It has been pointed out in various judgments, Law commission reports and international laws on Arbitration the need to determine the Judicial seat for determination of the applicability of laws and jurisdiction, especially in foreign Arbitration cases. Balco ended the long battle of applicability of Indian Arbitration laws in foreign arbitration and reversed the Bhatia judgment. Balco Provided the pathway for determination of Judicial seat of Arbitration and separated it with the mere geographical place for conducting the arbitration. Balco was on the lines of Model Law; it upheld the Principle of Territoriality which was provided in international arbitration laws.

Enercon judgment was another landmark judgment for determination of judicial seat of arbitration; it laid down the principle of a closest and intimate test to arbitration and correctly agreed with the view of Balco judgment of not accepting the geographical Venue as a judicial seat without actually applying the test and knowing the actual intention of the party as per the Arbitration Agreement.

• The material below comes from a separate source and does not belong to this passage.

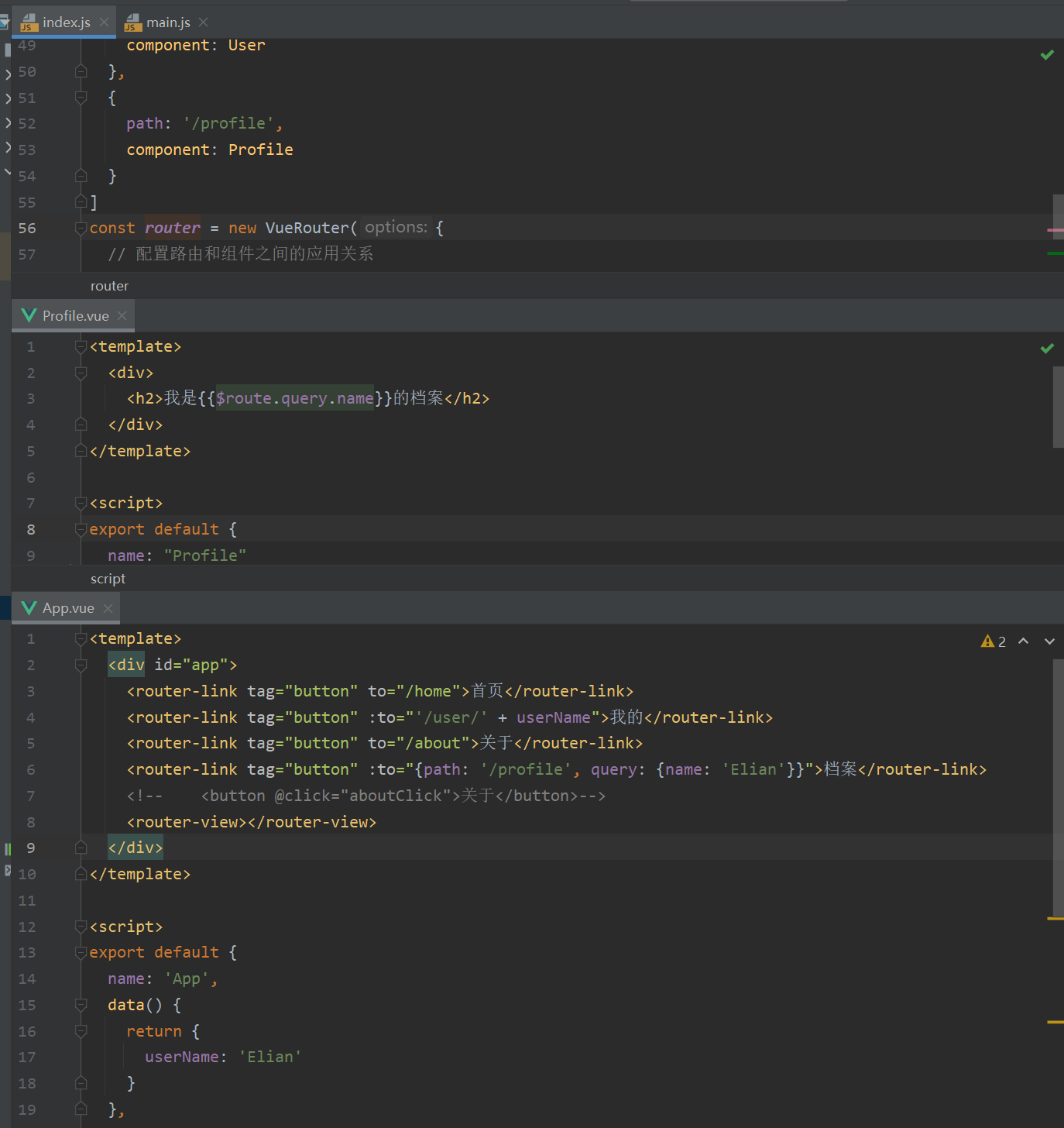Open the warnings indicator in App.vue
Screen dimensions: 1064x1128
click(x=993, y=641)
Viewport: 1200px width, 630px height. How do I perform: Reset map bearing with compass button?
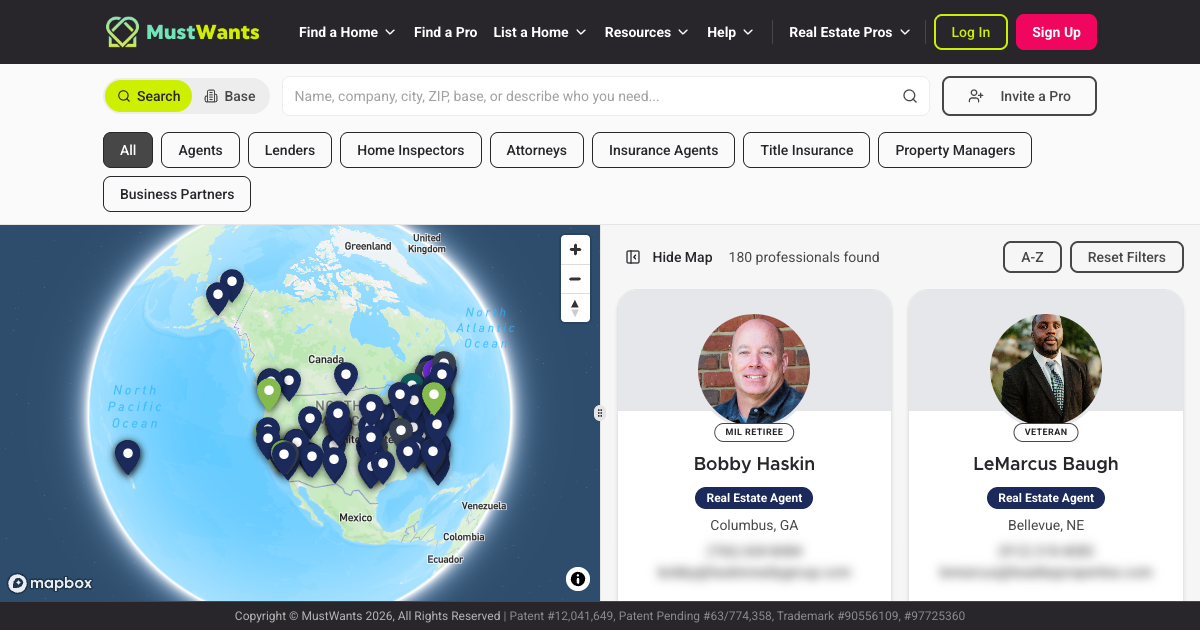(x=574, y=308)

Hardy Exploration judgment made the position more clear, by laying down the holistic approach Principle; according to which if any condition has been postulated with “place” in the agreement, to recognize such place as a judicial seat, these conditions need to fulfil. The Holistic approach puts an emphasis on the conditions provided in the agreement. 

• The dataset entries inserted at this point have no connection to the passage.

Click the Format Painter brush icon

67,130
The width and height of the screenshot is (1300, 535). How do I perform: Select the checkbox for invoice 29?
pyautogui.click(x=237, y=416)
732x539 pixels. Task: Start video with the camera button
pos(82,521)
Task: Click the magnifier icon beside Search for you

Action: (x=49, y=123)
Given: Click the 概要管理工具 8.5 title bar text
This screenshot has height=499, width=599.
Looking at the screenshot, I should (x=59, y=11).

Hardy exploration was another example of the impact of the badly drafted arbitration agreement; this case was related to foreign arbitration and the question of jurisdiction came into the picture when the award was challenged; whereas as per Article 20 of the model law states that if the parties have not decided the seat of arbitration, it has to be decided by the tribunal. In the case of foreign arbitration, the question of determination of seat becomes more relevant for determining the applicability of the law, other than mere jurisdiction. When the award is challenged and the laws which should be applied are not determined before passing of the award, and other laws are applied in case of foreign arbitration, the court faces the dilemma of setting aside the award, which does not purport the intention of Arbitration, that is the speedy trial. 

Brahmani judgment goes against the principle that has been established in balco and the cases following it. Court went by the blanket formula and specified the venue as a seat of the arbitration without applying any Principle or test. This made the position back to before Balco Judgment. This position is prone to misuse, especially in foreign seated arbitration; one can specify India as Venue and it would be sufficient to conclude Indian Jurisdiction which is inconsistent with the international arbitration laws. 

Conclusion

The judicial seat of Arbitration has been questioned for consideration in various cases, starting from Balco to Brahmani; they have laid down various Principles and Tests to determine the Judicial Seat of Arbitration. Due to different positions in each case, there is no clear and uniform standard for determination of Judicial Seat of Arbitration. All the cases highlighted the key need to include a judicial seat and venue both while drafting an arbitration agreement to have a clear picture and no dilemma between judicial seat and venue. There is a need to implement the above-stated amendments suggested by the 20th Law Commission to make Indian Arbitration Laws with international Arbitration Laws.